• _Request_
From the material below, collect each line that contains the string "level" and copy those lines in full.

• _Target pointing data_
* * * * * * * * *
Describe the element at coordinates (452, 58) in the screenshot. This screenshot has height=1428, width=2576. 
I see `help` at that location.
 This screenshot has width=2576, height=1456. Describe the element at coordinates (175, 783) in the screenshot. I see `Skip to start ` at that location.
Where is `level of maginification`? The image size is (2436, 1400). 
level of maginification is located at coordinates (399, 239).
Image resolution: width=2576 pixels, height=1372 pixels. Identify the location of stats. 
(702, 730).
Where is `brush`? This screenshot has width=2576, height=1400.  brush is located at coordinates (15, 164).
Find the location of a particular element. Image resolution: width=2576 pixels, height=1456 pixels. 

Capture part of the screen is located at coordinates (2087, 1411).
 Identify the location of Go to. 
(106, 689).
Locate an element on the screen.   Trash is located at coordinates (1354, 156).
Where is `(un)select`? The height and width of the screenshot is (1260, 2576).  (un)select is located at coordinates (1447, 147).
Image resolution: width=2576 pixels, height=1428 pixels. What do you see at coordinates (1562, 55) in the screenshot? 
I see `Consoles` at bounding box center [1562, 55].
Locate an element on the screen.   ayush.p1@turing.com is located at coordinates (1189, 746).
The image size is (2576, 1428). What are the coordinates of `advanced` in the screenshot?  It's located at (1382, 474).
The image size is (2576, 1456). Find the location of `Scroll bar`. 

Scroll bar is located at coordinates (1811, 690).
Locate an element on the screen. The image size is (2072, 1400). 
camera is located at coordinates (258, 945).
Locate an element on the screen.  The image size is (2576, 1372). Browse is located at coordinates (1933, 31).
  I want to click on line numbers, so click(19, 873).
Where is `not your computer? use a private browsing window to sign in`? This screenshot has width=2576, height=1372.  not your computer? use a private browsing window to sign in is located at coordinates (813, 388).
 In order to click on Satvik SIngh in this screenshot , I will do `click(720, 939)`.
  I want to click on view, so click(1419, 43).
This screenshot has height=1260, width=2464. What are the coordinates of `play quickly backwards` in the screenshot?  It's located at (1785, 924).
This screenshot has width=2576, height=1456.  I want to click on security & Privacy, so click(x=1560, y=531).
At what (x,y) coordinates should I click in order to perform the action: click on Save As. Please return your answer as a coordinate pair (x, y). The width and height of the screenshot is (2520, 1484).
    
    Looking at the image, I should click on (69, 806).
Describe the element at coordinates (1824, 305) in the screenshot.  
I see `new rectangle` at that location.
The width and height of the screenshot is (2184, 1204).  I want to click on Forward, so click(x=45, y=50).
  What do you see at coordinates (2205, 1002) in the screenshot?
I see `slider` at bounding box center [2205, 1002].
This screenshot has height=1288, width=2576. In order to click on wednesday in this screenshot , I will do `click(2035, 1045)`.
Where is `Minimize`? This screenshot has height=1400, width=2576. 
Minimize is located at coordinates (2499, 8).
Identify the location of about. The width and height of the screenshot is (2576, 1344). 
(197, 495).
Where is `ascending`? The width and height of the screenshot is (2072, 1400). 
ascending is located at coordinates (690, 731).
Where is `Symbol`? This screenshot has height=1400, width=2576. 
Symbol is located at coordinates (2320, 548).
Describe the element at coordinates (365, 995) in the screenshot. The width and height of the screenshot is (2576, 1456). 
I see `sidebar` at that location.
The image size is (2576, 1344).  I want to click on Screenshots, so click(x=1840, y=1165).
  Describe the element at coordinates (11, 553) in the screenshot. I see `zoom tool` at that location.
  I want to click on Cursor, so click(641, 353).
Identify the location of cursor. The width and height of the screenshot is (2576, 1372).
* * * * * * * * *
• _Answer to this exercise_
Where is `level of maginification`? The image size is (2436, 1400). 
level of maginification is located at coordinates (399, 239).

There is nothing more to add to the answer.